Что же история – наука о будущем? Прошлое в своем динамизме постепенно утрачивает «памятные очертания», вливаясь в «одновременностный поток» – согласно статической концепции времени, вскрывающей психически проживаемое время; оно – это прошлое – «скручивается» субъект-субъектными интенциями и смыкается как с настоящим, так и с будущим. Подтверждением торжества одновременности в человеческом подходе к реальной действительности служит обретающая мощный психонакат виртуальная реальность. Соединяя одновременностью имеющиеся временные срезы, она ставит науку историю в неудобное положение. История как бы «перели-цовывается» в науку о будущем, свидетельствуя: время – фикция нашего переживания изменчивости. Ее невозможно непосредственно ухватить, и время – субъектно отлаженный посредник в нашем «высвобождении» изменчивости «из-под ига устойчивости». Опираясь на фиктивность времени, предмет науки истории раскрывает «вертикаль» динамического – по виткам спирали – восхождения социума к нарабатываемым идеалам. Другие науки об обществе – та же социальная прогностика - все-таки имеют дело с горизонтальными компонентами структурируемого целого. И лишь наука история способна контекстом одновременностного подхода помочь философии теоретически преодолеть зажимаемый человечество глобальный динамо-неравновес. Обосновываемый настоящим текстом предмет науки истории направлен на поддержание динамичного развертывания «вертикально исполненных» и соционасыщенных «артефактных ценностей».

Примечания

1.См.: Коноплёв Н.С. Историческая наука в поисках предмета исследования.
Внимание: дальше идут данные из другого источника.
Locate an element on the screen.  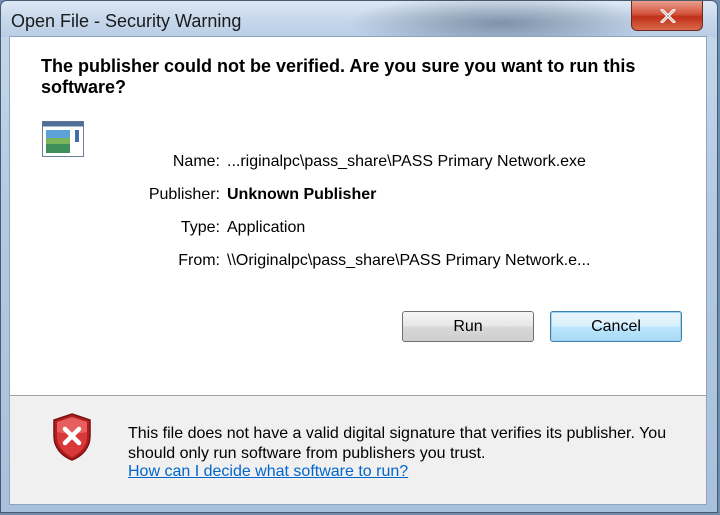
run-button: Run is located at coordinates (468, 326).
К постановке вопроса / Н.С. Коноплёв // Россия и Восток: взгляд из Сибири: Всерос. науч. конф., посвящ. 30-летию Центра Азиатско-Тихоокеанских исследований ИГУ (Иркутск, 19 декабря 2008 г.): материалы / [редкол.: В.П. Олтаржевский [и др.]]. – Иркутск: Изд-во Иркут. гос. ун-та, 2010. – С. 29-32.
2. О метисированной духовности см.: Коноплёв Н.С. Историческая выводимость восточносибирской – метисированной – духовности: К поста-новке вопроса / Н.С. Коноплёв // Россия и Восток: взгляд из Сибири: мат-лы и тез. докл. к XI междунар. науч.-практ. конф. Иркутск, 13-16 мая 1998 г.: в 2 т. / под ред. В.И. Дятлова и В.П. Олтаржевского. – Иркутск: Изд-во Иркут. ун-та, 1998. – Т. 1. – С. 36-40.